Notice the use of IMLocalized. Instead of providing a simple “Welcome” string to the Text component, we wrap it in an IMLocalized call. This is the key part of how we achieve React Native Localization for supporting multiple languages, including RTL. The app will magically display the “Welcome” string into the correct language (based on user’s device setting), rather than showing a hardcoded English string.

Running your app should look like this:

react native localize rtl

English

Change your device’s settings to Spanish, and reopen the app. Notice how the string is now in Spanish:

Spanish

Change the device settings one more time, to French:

French

Conclusion

Localizing your application is very important to reach a wider range of customers from various parts of the world. Localizing your application is not a gruesome process to undertake as we have seen above.
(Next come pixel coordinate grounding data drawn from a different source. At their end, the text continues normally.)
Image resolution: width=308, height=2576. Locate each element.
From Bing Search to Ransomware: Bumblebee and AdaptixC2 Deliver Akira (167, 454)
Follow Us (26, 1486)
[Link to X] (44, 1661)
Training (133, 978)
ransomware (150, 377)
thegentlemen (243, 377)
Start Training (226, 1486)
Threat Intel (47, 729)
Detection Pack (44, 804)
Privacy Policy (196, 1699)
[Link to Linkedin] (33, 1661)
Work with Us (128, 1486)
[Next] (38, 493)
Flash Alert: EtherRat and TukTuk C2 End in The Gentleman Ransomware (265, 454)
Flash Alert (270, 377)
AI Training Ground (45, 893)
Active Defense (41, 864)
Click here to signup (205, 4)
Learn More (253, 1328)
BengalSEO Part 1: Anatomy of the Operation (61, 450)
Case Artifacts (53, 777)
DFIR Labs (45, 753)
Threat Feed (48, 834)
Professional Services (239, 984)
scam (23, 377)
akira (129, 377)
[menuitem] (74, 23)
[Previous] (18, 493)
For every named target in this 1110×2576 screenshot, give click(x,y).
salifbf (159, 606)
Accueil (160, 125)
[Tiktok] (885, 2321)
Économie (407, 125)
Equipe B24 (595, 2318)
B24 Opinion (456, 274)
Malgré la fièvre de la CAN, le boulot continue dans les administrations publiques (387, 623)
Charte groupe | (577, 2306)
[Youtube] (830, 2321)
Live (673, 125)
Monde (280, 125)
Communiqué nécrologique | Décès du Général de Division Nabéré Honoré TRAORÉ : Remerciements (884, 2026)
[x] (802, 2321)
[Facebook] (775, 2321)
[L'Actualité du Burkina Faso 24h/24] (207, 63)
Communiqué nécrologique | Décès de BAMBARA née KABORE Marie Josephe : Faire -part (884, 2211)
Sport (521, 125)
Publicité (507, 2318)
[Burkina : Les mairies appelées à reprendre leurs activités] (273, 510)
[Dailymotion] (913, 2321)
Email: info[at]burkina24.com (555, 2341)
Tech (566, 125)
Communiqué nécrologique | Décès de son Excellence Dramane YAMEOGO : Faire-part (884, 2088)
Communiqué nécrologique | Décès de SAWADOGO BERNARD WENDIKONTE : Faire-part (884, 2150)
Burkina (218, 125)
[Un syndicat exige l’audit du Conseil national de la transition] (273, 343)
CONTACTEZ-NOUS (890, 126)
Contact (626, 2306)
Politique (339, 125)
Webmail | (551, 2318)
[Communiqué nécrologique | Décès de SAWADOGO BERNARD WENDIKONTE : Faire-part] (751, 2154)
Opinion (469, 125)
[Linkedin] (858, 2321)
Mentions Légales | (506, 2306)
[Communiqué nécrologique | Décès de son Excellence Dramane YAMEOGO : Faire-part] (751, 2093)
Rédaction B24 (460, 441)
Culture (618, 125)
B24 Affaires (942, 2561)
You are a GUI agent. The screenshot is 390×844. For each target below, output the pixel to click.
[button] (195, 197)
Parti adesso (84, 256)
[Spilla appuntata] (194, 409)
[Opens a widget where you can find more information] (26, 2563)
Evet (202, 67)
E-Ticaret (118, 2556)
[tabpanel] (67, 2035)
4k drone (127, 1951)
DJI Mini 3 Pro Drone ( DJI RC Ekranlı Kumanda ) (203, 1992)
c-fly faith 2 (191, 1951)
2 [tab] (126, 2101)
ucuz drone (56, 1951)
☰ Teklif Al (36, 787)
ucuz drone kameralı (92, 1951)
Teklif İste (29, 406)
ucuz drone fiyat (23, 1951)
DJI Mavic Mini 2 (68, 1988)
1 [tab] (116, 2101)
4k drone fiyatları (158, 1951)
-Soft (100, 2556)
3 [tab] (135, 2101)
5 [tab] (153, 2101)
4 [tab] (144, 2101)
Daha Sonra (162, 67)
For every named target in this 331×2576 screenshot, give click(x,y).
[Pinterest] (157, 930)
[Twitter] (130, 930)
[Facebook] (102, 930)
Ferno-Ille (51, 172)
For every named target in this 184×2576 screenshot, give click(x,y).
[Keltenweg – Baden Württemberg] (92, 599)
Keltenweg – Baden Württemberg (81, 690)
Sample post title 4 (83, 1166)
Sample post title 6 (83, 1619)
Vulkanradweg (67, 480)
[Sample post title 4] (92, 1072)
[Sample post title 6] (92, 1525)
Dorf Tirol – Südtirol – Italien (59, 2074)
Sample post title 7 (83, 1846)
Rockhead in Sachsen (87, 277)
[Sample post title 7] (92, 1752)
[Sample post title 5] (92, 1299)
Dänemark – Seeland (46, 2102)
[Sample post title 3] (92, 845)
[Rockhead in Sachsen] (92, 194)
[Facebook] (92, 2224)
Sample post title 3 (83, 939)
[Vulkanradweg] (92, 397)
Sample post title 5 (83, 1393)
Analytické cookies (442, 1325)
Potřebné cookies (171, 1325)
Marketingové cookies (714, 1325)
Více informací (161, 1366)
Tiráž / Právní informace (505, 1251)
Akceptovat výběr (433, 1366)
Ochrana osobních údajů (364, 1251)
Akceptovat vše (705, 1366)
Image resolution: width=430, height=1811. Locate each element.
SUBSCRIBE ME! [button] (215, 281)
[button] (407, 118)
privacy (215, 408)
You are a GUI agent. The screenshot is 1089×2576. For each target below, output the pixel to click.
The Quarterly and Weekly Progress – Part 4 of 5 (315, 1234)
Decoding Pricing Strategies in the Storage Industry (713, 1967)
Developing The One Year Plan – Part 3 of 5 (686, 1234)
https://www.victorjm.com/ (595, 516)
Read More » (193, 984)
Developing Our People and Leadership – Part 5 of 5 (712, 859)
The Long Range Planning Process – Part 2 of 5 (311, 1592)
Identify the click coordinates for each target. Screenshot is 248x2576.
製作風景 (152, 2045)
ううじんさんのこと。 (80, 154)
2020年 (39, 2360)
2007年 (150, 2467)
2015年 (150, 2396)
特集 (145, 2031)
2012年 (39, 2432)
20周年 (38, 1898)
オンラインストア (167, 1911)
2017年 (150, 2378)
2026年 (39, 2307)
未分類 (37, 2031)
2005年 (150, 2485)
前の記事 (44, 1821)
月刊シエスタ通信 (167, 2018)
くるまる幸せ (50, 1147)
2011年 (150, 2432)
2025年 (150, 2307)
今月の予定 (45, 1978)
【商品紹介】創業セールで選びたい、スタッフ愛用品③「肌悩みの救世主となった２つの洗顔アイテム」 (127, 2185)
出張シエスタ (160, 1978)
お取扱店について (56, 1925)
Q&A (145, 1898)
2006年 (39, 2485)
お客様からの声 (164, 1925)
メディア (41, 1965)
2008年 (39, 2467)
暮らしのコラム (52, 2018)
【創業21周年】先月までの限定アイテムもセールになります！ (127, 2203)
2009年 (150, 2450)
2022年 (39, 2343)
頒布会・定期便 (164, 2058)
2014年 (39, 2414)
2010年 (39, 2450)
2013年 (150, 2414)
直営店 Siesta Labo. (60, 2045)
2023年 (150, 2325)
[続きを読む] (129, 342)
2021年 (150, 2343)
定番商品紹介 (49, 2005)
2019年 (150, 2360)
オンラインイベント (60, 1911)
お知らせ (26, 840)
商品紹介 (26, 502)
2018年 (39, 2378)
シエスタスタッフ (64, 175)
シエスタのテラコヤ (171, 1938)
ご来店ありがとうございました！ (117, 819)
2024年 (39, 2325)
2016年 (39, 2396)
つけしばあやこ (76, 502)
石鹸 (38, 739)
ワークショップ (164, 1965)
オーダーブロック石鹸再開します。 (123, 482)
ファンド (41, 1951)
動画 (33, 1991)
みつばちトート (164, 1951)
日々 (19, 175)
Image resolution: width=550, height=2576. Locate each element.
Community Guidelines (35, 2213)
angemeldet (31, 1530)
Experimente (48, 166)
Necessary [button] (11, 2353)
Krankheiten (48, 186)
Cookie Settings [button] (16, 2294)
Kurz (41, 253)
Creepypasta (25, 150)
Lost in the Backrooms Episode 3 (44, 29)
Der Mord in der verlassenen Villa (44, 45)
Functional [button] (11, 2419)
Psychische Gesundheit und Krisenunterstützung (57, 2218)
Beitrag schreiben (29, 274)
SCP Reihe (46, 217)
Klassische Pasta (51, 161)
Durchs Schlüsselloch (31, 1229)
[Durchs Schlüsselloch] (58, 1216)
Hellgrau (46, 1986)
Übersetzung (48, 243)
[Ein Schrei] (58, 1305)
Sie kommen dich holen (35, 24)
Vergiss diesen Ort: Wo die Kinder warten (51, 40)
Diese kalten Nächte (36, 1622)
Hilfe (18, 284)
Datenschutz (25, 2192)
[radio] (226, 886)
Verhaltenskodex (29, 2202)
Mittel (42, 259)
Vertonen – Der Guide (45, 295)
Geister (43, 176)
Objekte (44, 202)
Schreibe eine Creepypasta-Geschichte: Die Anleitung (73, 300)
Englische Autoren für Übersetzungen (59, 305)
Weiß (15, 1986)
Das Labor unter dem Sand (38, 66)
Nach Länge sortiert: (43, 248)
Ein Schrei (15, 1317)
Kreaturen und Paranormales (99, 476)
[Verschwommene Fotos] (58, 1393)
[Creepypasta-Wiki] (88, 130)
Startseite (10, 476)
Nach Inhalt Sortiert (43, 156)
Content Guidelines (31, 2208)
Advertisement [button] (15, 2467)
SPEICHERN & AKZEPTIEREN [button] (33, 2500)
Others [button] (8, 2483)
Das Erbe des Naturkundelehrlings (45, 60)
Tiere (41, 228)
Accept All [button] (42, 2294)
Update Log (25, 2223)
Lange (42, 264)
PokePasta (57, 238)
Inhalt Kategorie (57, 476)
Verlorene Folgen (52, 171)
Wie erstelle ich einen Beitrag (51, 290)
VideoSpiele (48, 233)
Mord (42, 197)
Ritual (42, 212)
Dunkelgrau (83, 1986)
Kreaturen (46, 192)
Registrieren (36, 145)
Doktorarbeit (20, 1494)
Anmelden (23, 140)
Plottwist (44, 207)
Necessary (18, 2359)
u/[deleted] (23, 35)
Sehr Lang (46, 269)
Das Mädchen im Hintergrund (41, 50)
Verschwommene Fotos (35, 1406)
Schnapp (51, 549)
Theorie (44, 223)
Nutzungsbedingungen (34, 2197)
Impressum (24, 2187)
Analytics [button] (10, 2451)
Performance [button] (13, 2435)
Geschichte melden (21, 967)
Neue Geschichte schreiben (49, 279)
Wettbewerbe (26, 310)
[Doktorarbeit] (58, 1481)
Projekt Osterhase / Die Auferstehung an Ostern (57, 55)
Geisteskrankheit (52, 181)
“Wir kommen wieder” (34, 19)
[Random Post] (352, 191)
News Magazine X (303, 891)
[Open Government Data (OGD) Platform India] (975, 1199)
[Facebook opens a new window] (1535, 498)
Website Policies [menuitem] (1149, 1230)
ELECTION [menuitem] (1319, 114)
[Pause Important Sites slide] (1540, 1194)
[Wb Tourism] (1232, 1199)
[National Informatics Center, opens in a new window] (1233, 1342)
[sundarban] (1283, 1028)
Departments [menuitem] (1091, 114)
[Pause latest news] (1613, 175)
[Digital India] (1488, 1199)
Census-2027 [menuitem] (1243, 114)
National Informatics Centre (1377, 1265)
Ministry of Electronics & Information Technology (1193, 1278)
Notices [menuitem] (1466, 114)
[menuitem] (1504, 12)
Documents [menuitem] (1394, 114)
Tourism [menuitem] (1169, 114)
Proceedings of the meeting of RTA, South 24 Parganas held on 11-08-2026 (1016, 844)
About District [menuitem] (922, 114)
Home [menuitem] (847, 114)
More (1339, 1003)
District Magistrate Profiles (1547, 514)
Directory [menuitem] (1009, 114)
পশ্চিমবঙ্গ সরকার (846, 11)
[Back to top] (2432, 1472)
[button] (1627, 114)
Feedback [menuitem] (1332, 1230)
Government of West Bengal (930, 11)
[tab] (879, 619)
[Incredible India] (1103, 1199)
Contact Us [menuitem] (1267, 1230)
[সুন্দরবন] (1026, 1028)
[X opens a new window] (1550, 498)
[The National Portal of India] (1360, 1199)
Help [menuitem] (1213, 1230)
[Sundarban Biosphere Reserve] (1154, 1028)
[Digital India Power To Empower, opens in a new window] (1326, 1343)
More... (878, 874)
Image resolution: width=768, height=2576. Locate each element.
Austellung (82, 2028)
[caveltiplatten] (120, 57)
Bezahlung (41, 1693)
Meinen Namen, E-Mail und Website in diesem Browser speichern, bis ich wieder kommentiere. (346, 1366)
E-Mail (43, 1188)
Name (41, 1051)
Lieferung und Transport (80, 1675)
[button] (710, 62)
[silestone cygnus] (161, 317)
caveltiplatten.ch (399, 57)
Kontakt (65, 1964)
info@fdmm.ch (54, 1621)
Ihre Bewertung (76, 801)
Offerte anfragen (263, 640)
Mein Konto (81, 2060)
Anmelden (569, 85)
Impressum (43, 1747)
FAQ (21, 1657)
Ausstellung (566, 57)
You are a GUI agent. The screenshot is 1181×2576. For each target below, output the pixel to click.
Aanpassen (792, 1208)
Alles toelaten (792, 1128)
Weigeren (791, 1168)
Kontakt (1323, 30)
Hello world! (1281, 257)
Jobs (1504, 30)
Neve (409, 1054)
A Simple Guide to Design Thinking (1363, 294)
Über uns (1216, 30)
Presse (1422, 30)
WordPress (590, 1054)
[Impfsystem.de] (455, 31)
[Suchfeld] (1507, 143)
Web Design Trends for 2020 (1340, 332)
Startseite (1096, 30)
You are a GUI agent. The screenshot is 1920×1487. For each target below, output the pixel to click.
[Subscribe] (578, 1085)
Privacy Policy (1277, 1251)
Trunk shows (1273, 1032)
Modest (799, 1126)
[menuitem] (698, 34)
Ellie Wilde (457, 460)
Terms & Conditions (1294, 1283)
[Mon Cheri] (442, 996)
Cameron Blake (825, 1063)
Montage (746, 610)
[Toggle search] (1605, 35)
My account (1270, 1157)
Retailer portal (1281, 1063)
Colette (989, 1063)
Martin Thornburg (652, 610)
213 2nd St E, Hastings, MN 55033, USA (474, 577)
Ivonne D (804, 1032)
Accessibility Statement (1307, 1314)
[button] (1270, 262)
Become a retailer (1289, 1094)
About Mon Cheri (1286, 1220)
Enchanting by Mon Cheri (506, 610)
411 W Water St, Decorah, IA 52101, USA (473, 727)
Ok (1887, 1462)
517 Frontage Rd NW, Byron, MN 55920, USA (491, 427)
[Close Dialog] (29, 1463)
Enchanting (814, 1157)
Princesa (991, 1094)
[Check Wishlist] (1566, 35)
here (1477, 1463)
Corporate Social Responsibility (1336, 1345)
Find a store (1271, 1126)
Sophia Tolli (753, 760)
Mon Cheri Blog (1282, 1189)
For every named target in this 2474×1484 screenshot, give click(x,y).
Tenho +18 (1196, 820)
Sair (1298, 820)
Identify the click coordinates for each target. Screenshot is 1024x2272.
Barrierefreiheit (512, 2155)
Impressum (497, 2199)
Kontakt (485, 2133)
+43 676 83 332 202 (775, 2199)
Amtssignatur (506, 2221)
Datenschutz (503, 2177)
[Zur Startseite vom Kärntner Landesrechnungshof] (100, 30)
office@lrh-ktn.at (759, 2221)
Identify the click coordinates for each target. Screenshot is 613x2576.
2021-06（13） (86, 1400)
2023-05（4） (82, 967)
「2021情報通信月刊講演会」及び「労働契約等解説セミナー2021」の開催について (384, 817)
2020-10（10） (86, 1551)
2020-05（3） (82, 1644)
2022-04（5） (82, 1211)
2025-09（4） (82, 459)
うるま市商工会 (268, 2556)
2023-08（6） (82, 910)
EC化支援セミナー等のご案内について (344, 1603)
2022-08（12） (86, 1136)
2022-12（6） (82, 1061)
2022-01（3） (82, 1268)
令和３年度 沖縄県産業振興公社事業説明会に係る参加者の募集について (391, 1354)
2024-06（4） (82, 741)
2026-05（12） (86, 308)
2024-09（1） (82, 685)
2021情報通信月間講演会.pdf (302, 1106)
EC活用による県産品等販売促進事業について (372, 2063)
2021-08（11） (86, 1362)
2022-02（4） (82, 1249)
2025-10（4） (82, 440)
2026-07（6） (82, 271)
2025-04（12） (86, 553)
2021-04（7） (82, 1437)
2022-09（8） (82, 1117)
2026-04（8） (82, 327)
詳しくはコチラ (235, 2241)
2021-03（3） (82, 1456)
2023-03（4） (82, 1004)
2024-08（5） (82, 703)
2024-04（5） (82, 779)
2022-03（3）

By using our IMLocalized method, you can simply translate all the strings you have in our app, by wrapping them in an IMLocalized call. You can follow a similar pattern in all the other mobile programming languages, such as Swift, Flutter or Kotlin.

Adding support for multiple languages (including RTL) is pretty straightforward once you set up the infrastructure groundwork. Simply wrapping the hardcoded strings into a translation method is enough.